Глеб Иванович присаживался на стул и глядел на маленькие, пеленавшие куклу ручки Муси.
В столовой за ужином, один, Глеб Иванович сбивался с проложенных рельсов. Часто он вдруг вставал и звонил, пока к нему не приходила прислуга.
-- Заложить лошадь!
Глеб Иванович приезжал в клуб. Ему освобождали место, и Семен дожидался до рассвета. Глеба Ивановича вносили на руках в спальню и раздевали. Он не давался раздеваться, вырывал руки и тихонько пел, качая головой:
Ельничек, ах, березничек! Березничек, ах, да ельничек!
А потом, плаксиво и пьяно, кричал:
-- Нет... нет... у меня сына... Урод... урод уродился Мусю держали утром в детской и не впускали в спальню.

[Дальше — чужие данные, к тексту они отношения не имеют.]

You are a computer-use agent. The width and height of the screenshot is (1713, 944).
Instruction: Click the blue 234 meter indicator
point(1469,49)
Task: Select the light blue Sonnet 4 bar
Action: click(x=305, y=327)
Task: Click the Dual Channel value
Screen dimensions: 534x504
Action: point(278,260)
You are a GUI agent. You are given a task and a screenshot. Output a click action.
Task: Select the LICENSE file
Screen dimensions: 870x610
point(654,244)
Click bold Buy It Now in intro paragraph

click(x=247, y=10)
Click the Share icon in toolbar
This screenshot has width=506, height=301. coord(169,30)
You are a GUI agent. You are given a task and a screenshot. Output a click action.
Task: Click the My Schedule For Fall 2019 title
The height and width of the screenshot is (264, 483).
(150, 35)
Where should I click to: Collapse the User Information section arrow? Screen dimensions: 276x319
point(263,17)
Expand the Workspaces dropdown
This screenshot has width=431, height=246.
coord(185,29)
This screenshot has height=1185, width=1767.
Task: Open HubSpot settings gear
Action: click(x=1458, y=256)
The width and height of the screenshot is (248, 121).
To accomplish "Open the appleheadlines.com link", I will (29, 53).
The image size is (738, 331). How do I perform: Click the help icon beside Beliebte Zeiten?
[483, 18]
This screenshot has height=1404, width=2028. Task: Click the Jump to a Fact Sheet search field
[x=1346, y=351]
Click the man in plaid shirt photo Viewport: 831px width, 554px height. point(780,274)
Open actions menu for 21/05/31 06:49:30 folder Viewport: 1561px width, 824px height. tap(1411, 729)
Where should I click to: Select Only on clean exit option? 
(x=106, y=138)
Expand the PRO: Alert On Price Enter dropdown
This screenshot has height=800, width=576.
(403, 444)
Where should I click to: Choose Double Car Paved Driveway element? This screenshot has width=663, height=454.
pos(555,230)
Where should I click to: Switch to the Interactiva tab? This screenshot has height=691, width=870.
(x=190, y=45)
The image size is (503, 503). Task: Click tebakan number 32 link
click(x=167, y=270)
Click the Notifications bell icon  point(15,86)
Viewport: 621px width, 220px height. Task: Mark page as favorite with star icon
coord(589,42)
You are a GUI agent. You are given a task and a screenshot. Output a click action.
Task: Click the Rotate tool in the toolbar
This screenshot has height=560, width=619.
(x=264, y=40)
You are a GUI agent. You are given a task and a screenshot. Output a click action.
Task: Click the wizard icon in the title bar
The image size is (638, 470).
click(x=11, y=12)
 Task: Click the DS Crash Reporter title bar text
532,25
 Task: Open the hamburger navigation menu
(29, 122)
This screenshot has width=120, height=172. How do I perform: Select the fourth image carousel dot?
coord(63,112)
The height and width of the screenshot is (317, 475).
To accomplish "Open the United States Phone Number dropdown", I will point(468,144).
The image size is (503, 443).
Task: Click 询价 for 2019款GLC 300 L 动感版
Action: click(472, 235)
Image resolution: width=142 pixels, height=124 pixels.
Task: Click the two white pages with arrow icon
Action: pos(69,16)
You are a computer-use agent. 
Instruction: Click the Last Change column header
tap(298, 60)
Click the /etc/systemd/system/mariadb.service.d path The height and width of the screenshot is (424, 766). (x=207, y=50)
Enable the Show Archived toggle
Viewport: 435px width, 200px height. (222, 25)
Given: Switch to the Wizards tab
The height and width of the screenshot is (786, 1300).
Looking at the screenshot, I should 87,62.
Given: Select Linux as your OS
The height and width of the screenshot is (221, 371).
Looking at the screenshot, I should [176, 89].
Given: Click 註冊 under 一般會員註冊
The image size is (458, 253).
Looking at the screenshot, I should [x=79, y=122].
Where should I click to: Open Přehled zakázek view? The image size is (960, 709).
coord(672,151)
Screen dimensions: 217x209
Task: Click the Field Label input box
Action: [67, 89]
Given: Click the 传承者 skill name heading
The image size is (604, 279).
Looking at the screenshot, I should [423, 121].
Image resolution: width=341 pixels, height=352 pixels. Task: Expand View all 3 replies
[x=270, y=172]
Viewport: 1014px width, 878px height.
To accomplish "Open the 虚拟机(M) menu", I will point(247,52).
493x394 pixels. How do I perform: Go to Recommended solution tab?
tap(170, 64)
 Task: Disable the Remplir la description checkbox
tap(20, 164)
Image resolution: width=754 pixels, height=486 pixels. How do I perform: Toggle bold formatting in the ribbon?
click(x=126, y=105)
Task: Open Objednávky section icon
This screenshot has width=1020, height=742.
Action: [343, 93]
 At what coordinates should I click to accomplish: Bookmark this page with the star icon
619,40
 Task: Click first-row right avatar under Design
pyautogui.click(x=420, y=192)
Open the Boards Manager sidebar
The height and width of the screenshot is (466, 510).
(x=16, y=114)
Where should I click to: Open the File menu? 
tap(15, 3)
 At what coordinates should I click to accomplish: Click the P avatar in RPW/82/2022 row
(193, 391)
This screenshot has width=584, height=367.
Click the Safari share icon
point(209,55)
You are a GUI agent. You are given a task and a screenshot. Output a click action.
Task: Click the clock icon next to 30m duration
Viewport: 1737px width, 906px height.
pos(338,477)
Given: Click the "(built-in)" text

-- Дедуска пян? -- спрашивала Муся. -- Дедуска пит?
Глеб Иванович горевал.
Покров опять подкатил с дождями и сиверком. Глеб Иванович не захотел справлять юбилея. Вышел он за два дня до юбилея поглядеть на вечернее солнце и присел на бульварную скамейку. Задумался Глеб Иванович на желтые ситцы берез и кумачи кленов. А как повернул голову в сторону -- задрожал.
К скамейке подполз безногий паренек, закопошился около него, гмыкая, протянул руку и дотронулся до колена.
Глеб Иванович с ужасом открыл на него плачущие глаза.